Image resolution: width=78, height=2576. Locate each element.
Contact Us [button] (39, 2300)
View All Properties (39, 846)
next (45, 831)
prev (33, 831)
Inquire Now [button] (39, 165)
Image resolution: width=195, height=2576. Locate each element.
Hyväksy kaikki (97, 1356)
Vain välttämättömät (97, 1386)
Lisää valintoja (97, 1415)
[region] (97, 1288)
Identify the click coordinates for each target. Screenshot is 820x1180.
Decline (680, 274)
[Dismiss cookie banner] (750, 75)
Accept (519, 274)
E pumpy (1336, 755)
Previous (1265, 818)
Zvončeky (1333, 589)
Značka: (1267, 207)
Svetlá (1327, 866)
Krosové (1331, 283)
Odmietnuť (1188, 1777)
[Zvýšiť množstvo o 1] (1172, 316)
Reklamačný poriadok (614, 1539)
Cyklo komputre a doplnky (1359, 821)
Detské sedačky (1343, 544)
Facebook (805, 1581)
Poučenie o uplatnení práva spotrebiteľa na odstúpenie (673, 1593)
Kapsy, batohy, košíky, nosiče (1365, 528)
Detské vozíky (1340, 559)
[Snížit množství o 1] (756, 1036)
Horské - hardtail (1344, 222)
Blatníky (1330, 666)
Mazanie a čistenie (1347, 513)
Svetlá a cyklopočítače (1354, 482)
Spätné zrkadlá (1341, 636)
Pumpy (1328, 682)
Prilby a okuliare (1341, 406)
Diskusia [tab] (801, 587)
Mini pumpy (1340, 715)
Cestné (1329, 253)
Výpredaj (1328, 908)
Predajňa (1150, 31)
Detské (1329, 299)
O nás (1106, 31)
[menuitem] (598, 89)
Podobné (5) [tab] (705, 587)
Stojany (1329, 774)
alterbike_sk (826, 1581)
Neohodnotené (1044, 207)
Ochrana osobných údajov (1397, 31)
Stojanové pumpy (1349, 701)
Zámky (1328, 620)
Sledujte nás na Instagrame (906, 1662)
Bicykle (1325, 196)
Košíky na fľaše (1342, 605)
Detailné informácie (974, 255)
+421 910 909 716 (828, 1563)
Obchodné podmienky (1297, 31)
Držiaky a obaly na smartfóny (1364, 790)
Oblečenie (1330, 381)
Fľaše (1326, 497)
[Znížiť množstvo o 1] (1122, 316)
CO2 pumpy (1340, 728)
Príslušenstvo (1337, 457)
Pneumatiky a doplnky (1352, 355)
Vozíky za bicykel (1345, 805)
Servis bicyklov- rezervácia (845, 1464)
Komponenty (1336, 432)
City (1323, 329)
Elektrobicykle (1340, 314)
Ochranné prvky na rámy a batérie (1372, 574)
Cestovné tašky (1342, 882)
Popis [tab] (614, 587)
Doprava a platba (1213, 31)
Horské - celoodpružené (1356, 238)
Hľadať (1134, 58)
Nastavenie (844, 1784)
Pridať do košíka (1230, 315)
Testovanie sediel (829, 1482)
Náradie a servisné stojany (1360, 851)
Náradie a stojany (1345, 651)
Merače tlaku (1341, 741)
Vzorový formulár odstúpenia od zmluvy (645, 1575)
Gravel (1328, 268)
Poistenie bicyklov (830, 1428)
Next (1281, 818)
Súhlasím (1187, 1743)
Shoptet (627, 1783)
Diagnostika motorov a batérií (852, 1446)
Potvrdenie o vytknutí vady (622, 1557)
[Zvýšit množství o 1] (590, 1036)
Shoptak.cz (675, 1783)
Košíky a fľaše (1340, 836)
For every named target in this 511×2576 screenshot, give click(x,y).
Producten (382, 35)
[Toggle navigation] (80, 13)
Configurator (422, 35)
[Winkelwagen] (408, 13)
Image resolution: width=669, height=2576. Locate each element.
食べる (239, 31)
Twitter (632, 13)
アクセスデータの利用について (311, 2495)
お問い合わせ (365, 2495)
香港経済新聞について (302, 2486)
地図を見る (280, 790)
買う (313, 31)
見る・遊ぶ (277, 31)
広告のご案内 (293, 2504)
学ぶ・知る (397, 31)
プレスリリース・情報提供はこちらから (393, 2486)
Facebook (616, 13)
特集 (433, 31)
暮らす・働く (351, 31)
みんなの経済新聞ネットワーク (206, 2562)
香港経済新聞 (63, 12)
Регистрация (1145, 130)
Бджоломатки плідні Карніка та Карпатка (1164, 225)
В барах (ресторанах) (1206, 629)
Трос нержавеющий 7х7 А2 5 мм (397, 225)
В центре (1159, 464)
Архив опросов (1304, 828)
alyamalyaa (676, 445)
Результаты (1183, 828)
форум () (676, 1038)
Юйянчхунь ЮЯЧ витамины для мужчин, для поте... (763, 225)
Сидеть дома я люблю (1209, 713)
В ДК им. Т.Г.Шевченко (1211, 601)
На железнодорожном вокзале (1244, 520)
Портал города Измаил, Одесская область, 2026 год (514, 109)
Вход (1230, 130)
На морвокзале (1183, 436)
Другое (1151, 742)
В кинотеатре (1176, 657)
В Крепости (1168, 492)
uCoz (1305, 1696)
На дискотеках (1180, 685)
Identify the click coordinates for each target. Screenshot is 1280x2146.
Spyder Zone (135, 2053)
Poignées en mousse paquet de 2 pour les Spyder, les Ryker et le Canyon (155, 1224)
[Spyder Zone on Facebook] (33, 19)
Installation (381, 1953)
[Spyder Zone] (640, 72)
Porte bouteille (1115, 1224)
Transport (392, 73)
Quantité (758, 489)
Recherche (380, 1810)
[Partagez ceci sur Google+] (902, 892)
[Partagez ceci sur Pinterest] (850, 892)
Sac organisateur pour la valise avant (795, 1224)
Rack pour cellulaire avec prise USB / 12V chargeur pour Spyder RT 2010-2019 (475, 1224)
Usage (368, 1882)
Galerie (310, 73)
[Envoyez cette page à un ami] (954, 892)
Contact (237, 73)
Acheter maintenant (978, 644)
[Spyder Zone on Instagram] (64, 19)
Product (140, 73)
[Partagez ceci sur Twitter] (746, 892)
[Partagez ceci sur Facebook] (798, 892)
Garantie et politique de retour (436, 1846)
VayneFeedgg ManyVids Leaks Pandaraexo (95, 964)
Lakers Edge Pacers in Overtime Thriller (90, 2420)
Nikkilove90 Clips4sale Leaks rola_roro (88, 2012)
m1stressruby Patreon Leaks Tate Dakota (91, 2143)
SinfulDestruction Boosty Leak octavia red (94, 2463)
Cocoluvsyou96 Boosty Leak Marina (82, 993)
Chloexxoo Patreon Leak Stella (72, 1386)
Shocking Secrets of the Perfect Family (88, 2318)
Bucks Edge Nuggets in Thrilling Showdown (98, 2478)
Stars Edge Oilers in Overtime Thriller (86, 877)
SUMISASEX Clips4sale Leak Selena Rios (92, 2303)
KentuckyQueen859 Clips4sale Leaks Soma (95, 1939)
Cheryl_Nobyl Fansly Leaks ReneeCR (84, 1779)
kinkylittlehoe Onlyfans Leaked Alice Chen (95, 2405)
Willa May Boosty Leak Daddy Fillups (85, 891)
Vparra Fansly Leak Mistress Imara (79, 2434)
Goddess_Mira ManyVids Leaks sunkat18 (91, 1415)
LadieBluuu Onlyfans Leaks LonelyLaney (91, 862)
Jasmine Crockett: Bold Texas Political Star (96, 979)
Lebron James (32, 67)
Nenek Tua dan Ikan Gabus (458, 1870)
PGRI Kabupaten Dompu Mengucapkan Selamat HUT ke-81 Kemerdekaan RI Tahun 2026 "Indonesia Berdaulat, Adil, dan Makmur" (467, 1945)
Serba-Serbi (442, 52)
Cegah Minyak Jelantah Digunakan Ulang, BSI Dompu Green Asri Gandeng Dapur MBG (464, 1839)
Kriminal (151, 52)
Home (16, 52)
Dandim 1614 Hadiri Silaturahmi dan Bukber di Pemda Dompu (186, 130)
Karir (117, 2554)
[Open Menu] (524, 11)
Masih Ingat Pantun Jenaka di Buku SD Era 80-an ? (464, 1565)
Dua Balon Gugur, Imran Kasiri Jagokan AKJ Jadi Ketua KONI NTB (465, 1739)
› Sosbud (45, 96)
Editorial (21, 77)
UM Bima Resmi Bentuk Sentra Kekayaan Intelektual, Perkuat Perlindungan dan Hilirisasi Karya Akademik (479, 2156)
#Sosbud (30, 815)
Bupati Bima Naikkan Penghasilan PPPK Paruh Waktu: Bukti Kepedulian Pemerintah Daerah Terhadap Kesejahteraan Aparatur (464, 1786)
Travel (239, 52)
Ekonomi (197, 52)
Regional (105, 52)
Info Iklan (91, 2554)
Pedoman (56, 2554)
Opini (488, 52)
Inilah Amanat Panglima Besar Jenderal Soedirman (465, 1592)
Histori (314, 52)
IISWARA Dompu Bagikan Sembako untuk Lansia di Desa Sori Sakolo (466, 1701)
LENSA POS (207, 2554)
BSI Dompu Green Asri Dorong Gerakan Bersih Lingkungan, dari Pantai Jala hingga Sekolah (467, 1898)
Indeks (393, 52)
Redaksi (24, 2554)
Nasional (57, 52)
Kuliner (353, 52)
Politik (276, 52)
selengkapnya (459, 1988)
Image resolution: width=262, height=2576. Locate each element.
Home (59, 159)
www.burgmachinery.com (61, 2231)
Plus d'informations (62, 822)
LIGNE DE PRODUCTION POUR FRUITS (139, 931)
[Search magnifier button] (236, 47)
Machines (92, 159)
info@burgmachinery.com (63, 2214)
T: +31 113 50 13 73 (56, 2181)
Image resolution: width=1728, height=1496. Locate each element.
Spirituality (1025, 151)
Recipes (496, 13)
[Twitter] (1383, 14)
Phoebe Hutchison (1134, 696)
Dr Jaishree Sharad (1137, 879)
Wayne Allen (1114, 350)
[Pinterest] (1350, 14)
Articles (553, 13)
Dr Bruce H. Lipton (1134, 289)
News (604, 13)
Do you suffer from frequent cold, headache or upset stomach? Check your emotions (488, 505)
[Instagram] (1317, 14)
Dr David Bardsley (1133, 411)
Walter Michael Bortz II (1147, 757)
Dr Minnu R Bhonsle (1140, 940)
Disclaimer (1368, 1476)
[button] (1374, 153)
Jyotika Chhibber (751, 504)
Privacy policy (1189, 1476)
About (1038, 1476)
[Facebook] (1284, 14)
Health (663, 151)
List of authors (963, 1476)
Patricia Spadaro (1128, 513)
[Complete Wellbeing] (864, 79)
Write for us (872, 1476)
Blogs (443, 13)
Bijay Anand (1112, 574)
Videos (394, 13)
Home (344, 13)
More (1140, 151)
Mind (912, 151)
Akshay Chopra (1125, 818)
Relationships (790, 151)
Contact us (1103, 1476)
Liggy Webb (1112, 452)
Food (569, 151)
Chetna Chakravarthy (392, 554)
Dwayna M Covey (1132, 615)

_ _ _ _

§ **What the task asks**: Within the material above, output exactly the lines from the one with "Sledujte nás na Instagrame (906, 1662)" through the one with "CO2 pumpy (1340, 728)", end lines included, and nothing besides.

§ **Task solution**:
Sledujte nás na Instagrame (906, 1662)
Bicykle (1325, 196)
Košíky na fľaše (1342, 605)
Detailné informácie (974, 255)
+421 910 909 716 (828, 1563)
Obchodné podmienky (1297, 31)
Držiaky a obaly na smartfóny (1364, 790)
Oblečenie (1330, 381)
Fľaše (1326, 497)
[Znížiť množstvo o 1] (1122, 316)
CO2 pumpy (1340, 728)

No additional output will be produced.